Look through the listing below and report every line that contains "breadcrumb".

_Supplied records_:
•••••
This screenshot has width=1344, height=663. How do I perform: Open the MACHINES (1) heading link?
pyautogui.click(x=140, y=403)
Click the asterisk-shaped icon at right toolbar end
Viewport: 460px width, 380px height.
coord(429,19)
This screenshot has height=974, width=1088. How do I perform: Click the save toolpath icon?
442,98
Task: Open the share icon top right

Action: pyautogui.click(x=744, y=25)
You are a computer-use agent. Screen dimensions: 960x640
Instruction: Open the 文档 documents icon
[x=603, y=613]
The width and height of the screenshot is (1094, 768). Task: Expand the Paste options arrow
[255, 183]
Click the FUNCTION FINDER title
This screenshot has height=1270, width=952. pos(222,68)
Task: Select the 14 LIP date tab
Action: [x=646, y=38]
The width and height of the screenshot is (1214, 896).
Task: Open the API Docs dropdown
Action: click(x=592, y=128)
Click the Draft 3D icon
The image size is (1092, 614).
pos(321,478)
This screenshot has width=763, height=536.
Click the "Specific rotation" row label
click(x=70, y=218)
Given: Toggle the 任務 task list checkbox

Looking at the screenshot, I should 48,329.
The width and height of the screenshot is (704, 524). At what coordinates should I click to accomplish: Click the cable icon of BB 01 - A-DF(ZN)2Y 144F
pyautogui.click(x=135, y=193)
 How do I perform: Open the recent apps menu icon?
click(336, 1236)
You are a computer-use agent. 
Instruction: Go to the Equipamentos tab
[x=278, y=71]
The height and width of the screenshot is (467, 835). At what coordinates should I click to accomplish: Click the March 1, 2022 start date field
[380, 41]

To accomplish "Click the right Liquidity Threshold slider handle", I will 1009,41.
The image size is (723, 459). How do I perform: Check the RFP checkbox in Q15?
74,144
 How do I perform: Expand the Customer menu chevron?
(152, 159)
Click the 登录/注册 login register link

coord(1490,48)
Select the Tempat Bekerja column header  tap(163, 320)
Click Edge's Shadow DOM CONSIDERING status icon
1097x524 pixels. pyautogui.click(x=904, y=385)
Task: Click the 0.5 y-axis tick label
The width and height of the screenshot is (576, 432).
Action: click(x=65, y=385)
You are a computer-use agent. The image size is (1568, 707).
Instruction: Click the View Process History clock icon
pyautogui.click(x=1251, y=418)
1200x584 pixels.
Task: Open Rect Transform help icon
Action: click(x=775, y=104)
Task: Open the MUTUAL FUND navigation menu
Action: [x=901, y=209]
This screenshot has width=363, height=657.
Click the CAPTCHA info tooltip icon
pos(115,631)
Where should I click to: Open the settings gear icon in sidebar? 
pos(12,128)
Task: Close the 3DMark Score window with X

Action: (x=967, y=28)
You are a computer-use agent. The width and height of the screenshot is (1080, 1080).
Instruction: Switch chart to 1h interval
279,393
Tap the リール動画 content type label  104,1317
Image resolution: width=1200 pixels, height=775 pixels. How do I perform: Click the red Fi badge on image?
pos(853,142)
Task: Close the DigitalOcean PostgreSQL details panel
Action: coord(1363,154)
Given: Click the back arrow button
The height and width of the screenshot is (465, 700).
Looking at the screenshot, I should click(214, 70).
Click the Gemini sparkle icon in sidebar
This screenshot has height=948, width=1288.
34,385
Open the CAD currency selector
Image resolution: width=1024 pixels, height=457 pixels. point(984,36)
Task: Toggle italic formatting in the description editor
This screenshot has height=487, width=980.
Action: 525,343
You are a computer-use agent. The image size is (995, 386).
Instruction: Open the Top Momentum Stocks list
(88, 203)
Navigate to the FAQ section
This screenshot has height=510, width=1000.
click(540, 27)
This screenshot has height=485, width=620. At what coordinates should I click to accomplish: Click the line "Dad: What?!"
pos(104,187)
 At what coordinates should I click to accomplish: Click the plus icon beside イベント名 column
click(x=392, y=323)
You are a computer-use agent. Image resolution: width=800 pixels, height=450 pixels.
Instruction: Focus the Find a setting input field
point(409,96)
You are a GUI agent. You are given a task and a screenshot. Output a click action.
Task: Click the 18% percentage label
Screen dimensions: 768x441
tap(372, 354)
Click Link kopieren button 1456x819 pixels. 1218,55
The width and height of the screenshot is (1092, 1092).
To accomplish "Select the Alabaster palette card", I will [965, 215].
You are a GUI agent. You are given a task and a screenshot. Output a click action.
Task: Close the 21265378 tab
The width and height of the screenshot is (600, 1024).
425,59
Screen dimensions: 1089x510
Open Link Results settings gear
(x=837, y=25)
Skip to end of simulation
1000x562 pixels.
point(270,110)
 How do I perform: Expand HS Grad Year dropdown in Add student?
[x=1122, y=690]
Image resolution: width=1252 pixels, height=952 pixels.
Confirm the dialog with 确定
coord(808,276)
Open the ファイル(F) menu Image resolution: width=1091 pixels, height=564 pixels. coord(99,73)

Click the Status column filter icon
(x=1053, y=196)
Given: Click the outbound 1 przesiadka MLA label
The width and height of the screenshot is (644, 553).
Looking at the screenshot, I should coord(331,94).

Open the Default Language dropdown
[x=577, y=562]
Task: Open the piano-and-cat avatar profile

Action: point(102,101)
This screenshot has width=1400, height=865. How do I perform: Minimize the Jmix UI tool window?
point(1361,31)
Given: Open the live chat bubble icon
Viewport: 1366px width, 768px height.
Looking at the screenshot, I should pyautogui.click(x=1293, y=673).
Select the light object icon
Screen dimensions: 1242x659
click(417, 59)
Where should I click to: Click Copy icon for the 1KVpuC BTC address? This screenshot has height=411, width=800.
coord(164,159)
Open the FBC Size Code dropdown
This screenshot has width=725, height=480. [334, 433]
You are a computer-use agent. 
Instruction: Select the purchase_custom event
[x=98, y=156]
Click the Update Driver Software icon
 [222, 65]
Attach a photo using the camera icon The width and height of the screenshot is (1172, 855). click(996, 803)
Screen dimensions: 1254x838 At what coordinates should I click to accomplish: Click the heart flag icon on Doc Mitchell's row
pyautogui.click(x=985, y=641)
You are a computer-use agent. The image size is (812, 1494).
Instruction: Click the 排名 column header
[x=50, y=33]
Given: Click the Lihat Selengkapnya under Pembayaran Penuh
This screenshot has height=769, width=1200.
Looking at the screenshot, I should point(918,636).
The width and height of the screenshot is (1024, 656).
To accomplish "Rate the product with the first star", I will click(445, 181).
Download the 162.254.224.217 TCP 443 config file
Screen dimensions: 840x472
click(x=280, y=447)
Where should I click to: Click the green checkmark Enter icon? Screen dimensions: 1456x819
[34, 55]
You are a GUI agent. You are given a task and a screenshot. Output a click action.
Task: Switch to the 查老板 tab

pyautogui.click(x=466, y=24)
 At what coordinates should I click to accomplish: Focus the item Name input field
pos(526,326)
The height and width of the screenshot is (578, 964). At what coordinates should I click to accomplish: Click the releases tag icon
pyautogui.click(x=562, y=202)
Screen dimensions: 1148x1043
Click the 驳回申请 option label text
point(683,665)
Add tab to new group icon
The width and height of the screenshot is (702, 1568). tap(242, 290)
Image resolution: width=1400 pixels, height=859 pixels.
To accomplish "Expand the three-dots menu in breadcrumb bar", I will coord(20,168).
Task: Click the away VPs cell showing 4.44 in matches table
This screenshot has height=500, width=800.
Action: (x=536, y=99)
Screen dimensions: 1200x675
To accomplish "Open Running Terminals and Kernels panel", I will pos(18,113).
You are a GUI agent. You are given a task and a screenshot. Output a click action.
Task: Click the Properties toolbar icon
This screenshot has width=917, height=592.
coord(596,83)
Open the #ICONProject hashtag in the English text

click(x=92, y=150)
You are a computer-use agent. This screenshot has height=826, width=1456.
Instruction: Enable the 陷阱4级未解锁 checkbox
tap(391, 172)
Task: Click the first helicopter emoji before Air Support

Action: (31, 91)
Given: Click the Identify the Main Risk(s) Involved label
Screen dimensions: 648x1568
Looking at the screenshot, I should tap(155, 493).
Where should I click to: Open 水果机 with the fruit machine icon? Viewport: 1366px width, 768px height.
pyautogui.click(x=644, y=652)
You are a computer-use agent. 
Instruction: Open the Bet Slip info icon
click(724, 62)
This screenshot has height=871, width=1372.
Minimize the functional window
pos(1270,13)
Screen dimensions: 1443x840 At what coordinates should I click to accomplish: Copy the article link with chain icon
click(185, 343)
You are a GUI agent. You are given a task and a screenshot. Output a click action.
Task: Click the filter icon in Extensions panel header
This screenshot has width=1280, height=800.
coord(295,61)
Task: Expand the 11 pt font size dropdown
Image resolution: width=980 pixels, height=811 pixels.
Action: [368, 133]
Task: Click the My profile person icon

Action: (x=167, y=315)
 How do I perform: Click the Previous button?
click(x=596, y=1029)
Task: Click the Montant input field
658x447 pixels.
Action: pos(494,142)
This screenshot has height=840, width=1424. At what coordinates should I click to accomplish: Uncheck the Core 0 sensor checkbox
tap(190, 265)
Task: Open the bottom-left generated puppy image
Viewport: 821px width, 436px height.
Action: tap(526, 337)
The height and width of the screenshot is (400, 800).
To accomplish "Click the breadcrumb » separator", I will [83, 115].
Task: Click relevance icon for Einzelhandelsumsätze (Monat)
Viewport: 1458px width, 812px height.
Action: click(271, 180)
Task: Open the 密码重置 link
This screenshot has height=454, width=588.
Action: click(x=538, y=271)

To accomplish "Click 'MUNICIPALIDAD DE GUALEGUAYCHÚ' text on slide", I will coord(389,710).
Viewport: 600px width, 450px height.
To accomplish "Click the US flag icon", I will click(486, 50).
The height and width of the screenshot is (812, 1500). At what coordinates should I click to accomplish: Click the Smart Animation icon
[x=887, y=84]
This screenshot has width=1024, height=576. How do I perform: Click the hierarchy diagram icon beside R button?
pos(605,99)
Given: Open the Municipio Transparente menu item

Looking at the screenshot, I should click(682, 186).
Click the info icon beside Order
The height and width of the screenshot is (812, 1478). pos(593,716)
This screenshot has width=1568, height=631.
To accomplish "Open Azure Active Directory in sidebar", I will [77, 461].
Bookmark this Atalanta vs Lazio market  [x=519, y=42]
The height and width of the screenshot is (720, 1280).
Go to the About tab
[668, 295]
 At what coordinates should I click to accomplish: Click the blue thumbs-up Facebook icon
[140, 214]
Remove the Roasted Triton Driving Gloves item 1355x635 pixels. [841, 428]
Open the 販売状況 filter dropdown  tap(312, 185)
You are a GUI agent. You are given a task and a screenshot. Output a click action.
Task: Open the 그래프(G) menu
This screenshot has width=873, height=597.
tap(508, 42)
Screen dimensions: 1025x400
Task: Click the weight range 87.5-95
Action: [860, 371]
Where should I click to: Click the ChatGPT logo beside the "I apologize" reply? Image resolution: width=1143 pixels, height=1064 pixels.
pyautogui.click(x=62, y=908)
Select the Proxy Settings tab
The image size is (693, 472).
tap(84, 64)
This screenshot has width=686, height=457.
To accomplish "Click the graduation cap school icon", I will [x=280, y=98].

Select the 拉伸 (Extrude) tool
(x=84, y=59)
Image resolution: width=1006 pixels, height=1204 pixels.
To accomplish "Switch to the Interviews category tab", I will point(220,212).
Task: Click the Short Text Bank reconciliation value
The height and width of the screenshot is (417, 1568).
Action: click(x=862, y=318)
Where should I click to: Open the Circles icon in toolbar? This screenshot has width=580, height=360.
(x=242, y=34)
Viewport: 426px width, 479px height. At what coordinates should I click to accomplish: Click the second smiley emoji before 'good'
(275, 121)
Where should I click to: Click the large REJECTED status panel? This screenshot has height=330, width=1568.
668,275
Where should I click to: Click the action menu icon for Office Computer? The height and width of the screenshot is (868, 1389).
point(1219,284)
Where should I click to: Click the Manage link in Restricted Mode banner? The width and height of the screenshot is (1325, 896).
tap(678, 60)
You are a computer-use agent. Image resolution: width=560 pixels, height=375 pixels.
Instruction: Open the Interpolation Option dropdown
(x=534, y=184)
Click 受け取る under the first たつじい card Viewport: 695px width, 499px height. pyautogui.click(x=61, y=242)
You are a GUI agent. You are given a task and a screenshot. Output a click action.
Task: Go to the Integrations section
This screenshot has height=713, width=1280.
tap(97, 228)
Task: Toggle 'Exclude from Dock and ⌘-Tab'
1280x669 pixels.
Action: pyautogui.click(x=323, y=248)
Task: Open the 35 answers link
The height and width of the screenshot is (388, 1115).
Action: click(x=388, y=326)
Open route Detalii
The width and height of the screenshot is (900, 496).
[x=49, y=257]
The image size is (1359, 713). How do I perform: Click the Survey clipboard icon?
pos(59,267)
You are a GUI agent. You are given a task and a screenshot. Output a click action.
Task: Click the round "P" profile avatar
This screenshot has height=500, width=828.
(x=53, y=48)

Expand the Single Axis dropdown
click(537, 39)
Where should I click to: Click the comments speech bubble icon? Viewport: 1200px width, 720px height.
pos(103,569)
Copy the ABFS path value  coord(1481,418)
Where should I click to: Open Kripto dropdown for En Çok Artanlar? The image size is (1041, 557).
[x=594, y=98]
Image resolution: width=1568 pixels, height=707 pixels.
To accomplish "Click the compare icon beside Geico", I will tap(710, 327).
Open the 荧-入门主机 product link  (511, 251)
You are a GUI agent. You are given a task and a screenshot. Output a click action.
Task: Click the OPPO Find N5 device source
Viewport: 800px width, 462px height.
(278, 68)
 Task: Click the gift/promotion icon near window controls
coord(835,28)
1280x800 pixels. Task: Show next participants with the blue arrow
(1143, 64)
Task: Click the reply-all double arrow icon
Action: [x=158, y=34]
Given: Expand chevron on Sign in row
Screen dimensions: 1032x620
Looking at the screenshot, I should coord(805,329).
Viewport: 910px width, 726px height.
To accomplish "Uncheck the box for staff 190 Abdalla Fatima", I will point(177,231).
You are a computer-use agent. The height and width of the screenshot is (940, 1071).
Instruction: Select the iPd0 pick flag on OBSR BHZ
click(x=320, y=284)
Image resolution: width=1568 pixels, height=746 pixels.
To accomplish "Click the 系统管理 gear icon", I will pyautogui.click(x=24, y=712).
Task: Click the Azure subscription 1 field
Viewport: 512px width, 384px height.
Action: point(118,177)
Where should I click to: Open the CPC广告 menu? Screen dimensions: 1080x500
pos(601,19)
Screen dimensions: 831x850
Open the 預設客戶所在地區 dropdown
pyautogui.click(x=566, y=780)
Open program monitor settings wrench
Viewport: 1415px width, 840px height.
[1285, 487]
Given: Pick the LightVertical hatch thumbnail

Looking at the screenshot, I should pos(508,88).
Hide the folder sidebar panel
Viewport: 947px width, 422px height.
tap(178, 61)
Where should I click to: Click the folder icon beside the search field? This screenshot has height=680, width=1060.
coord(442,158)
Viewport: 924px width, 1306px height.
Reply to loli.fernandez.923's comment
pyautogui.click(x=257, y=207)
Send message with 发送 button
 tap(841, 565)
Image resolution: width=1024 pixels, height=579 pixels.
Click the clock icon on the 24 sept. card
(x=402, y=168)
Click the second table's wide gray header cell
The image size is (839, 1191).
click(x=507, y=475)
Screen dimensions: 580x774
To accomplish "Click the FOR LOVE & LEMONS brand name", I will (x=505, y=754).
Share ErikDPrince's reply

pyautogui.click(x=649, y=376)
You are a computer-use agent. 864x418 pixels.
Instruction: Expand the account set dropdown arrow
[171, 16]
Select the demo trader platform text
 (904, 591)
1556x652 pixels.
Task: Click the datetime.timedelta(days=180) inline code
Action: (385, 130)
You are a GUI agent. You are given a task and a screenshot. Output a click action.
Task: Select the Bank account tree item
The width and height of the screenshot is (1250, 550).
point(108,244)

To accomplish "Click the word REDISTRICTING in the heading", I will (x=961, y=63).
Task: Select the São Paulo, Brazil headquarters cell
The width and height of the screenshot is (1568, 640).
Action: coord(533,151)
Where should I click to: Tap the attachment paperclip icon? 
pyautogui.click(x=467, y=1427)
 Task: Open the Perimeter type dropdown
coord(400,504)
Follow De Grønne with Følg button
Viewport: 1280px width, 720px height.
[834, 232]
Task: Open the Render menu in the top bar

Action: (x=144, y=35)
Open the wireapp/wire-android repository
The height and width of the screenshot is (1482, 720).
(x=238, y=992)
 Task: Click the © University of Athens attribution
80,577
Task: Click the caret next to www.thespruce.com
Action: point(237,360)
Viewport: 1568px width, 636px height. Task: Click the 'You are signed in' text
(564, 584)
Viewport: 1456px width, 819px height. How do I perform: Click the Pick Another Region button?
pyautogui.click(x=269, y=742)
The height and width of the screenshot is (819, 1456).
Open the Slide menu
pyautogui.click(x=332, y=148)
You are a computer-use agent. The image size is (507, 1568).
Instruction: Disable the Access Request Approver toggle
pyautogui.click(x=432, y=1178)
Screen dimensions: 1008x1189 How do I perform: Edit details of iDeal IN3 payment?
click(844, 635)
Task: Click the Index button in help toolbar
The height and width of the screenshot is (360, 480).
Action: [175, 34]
•••••
_Result below_:
To accomplish "Expand the three-dots menu in breadcrumb bar", I will coord(20,168).
To accomplish "Click the breadcrumb » separator", I will [83, 115].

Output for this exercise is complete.